[节选文本]
AstroResearch/src/clients/arxiv.rs

// src/arxiv.rs
use serde::{Deserialize, Serialize};
use tracing::{info, error};
use regex::Regex;

// 统一的 arXiv 文献临时结构
#[derive(Debug, Clone, Serialize, Deserialize)]
pub struct ArxivPaper {
    pub id: String,          // 清洗后的 arXiv ID，例如 2301.00001
    pub title: String,
    pub authors: Vec<String>,
    pub year: String,
    pub abstract_text: String,
    pub doi: Option<String>,
    pub pdf_url: String,
}

// arXiv 接口访问客户端
#[derive(Clone)]
pub struct ArxivClient {
    client: reqwest::Client,
}

impl ArxivClient {
    pub fn new() -> Self {
        ArxivClient {
            client: reqwest::Client::new(),
        }
    }

    // 请求 arXiv 官方的 Export 检索接口并解析返回内容，支持分页与排序
    pub async fn search(&self, query: &str, start: i32, max_results: i32, sort: &str) -> anyhow::Result<Vec<ArxivPaper>> {
        let url = "http://export.arxiv.org/api/query";

        let (translated_query, year_range) = crate::services::query_parser::to_arxiv_query(query);

        // 如果包含年份过滤，我们可以在 search_query 里追加年份限制，格式如: AND (submittedDate:[YYYY01010000 TO YYYY12312359])

[数据行]
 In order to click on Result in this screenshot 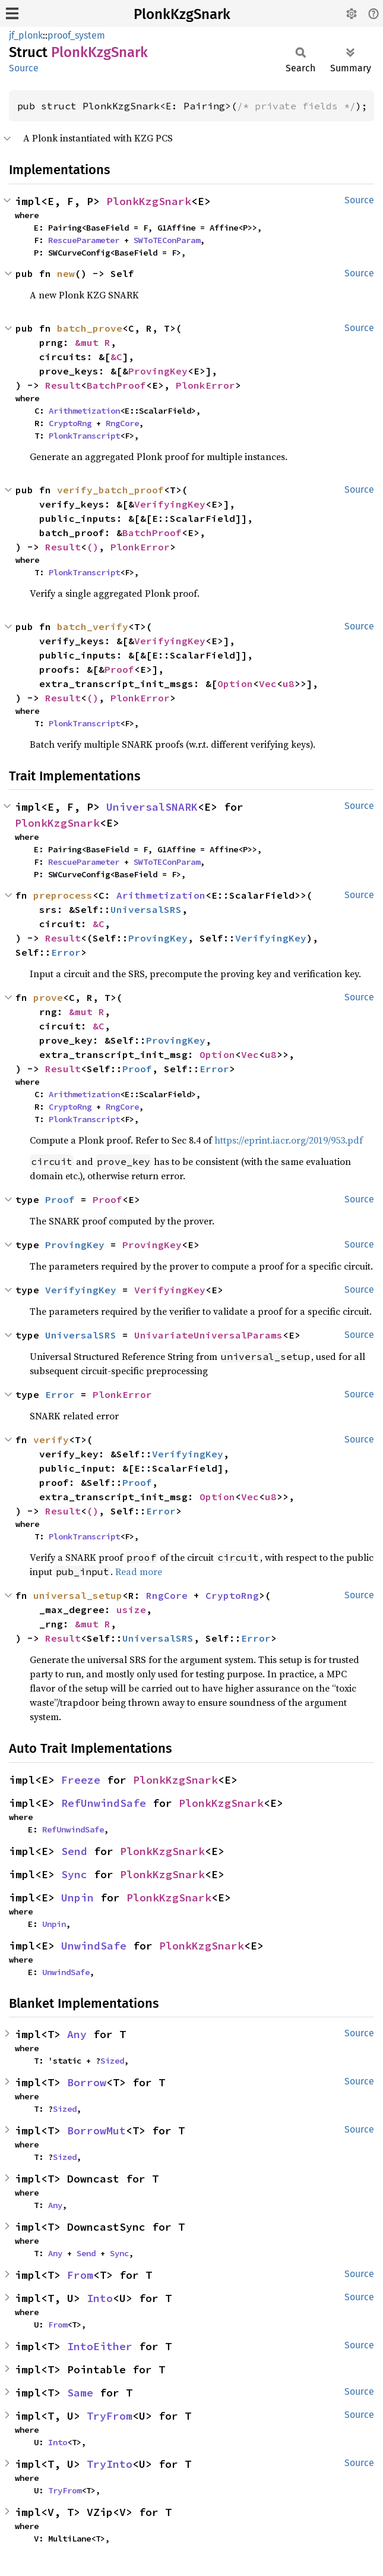, I will do `click(63, 385)`.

[待完成]
请把 arXiv 客户端代码里从“let (translated_query, year_range)”起到“(submittedDate:[YYYY01010000 TO YYYY12312359])”止的那一段原样抄写下来。 上述各行取自其他来源。

[任务答复]
let (translated_query, year_range) = crate::services::query_parser::to_arxiv_query(query);

        // 如果包含年份过滤，我们可以在 search_query 里追加年份限制，格式如: AND (submittedDate:[YYYY01010000 TO YYYY12312359])